Что, наконец, представляет собой эта Природа, к которой философия общества и индивида так себя привязала? Это природа, которая фигурирует в греческих обычаях и мифах; природа, блистательная и украшенная, которая предстает перед нами в греческой поэзии и искусстве: анимизм дикого человека, очищенный от грубости и обобщенный безошибочным эстетическим вкусом в красоту и систему. Мифы рассказывали о любви и ненависти, капризах и предательствах богов, а за ними всеми — неизбежная Судьба. Философия перевела эти сказки в формулы грубой флуктуации хищных перемен, сдерживаемых конечной и высшей целью: рациональным благом. Анимизм народного сознания умер, чтобы вновь появиться как космология.
Неоднократно в этом курсе мы слышали о науках, которые начинались как части философии и постепенно завоевывали свою независимость.
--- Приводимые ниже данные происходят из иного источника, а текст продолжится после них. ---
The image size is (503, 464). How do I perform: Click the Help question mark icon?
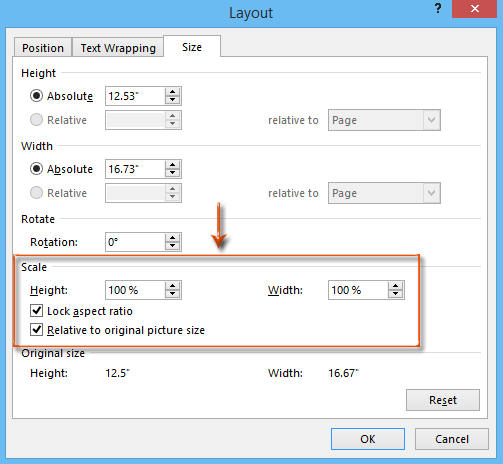click(x=438, y=8)
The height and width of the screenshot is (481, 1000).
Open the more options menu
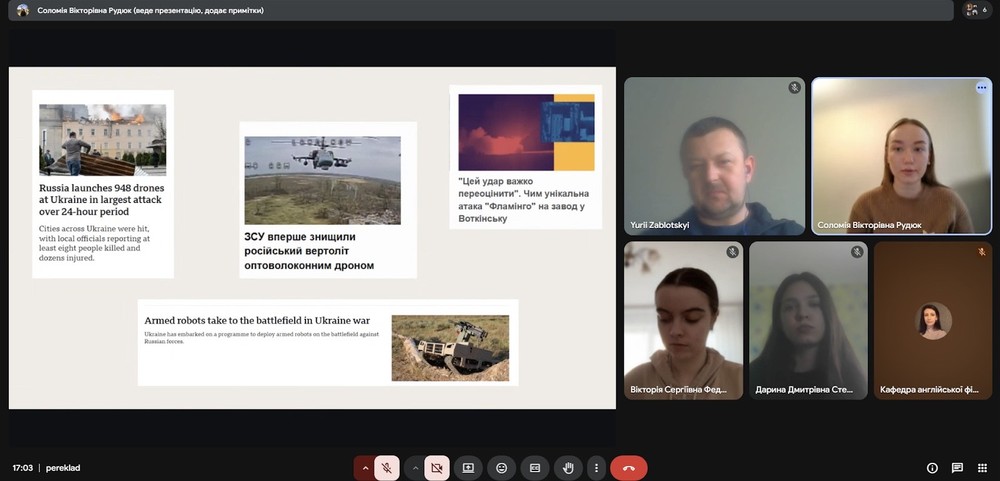click(x=596, y=467)
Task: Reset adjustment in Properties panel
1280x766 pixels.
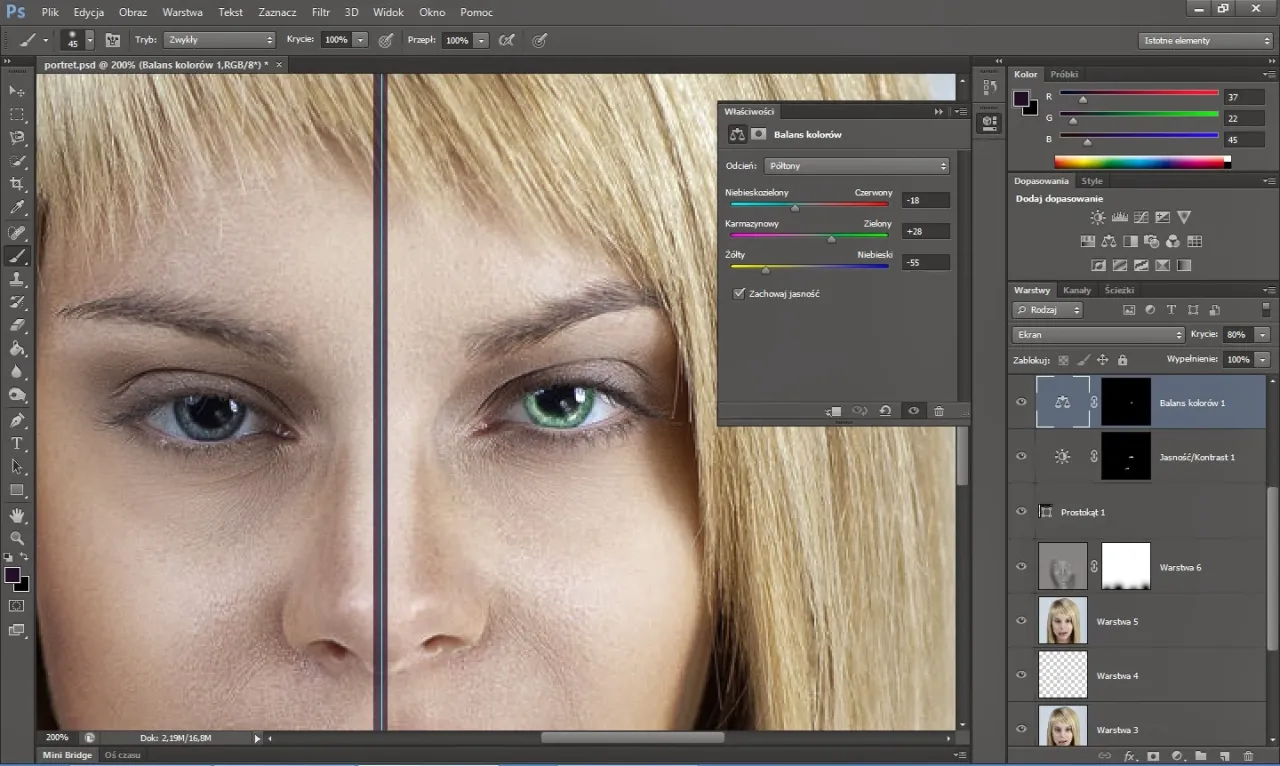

Другое утверждение той же истории состоит в том, что и наука, и философия начинались в подчинении мифологическому анимизму. Обе начинались с принятия природы, чьи нерегулярности демонстрировали бессмысленную изменчивость глупых желаний, удерживаемых в пределах порядка и единообразия лежащим в основе движением к конечной и стабильной цели. И когда науки постепенно взяли на себя задачу сведения нерегулярного каприза к регулярному соединению, философия храбро взяла на себя задачу обоснования, под рубрикой духовного взгляда на вселенную, анимистического пережитка. Несомненно, Сократ вернул философию на землю; но его наказ человеку познать самого себя был невероятно скомпрометирован в своем исполнении тем фактом, что более поздние философы погрузили человека в мир, в который была принесена философия: мир, который был тяжелым и опустившимся центром иерархических небес, расположенных в своей чистоте и утонченности как можно дальше от грубого и грязного одеяния земли.